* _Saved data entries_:
☆ ☆ ☆ ☆

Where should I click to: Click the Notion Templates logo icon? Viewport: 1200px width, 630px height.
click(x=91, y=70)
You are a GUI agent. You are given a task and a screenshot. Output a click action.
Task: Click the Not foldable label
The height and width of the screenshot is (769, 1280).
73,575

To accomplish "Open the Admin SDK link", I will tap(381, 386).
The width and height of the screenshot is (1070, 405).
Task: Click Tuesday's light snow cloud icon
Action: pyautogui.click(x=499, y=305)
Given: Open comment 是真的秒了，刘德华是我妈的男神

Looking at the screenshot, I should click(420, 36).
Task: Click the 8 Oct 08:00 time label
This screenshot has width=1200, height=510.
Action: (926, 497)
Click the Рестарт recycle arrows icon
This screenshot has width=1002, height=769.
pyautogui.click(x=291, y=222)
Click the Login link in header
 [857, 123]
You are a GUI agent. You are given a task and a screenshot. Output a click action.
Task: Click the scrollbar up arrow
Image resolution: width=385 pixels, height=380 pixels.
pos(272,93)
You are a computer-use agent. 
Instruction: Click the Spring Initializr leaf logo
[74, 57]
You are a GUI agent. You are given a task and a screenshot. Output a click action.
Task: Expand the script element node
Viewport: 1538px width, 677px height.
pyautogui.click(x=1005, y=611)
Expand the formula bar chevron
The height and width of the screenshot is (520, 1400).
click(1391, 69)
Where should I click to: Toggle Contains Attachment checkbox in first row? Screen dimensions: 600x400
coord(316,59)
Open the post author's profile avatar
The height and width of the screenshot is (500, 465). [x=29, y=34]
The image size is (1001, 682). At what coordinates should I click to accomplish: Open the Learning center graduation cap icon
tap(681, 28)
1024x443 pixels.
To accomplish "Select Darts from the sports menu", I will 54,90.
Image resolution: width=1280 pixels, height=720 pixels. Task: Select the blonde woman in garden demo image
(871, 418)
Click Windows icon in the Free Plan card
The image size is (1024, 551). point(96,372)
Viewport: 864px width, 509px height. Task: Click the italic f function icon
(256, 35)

☆ ☆ ☆ ☆

* _Your task_: Retype all of the lines shown above, keeping each one exact.

* _Result of this task_:
Where should I click to: Click the Notion Templates logo icon? Viewport: 1200px width, 630px height.
click(x=91, y=70)
You are a GUI agent. You are given a task and a screenshot. Output a click action.
Task: Click the Not foldable label
The height and width of the screenshot is (769, 1280).
73,575

To accomplish "Open the Admin SDK link", I will tap(381, 386).
The width and height of the screenshot is (1070, 405).
Task: Click Tuesday's light snow cloud icon
Action: pyautogui.click(x=499, y=305)
Given: Open comment 是真的秒了，刘德华是我妈的男神

Looking at the screenshot, I should click(420, 36).
Task: Click the 8 Oct 08:00 time label
This screenshot has width=1200, height=510.
Action: (926, 497)
Click the Рестарт recycle arrows icon
This screenshot has width=1002, height=769.
pyautogui.click(x=291, y=222)
Click the Login link in header
 [857, 123]
You are a GUI agent. You are given a task and a screenshot. Output a click action.
Task: Click the scrollbar up arrow
Image resolution: width=385 pixels, height=380 pixels.
pos(272,93)
You are a computer-use agent. 
Instruction: Click the Spring Initializr leaf logo
[74, 57]
You are a GUI agent. You are given a task and a screenshot. Output a click action.
Task: Expand the script element node
Viewport: 1538px width, 677px height.
pyautogui.click(x=1005, y=611)
Expand the formula bar chevron
The height and width of the screenshot is (520, 1400).
click(1391, 69)
Where should I click to: Toggle Contains Attachment checkbox in first row? Screen dimensions: 600x400
coord(316,59)
Open the post author's profile avatar
The height and width of the screenshot is (500, 465). [x=29, y=34]
The image size is (1001, 682). At what coordinates should I click to accomplish: Open the Learning center graduation cap icon
tap(681, 28)
1024x443 pixels.
To accomplish "Select Darts from the sports menu", I will 54,90.
Image resolution: width=1280 pixels, height=720 pixels. Task: Select the blonde woman in garden demo image
(871, 418)
Click Windows icon in the Free Plan card
The image size is (1024, 551). point(96,372)
Viewport: 864px width, 509px height. Task: Click the italic f function icon
(256, 35)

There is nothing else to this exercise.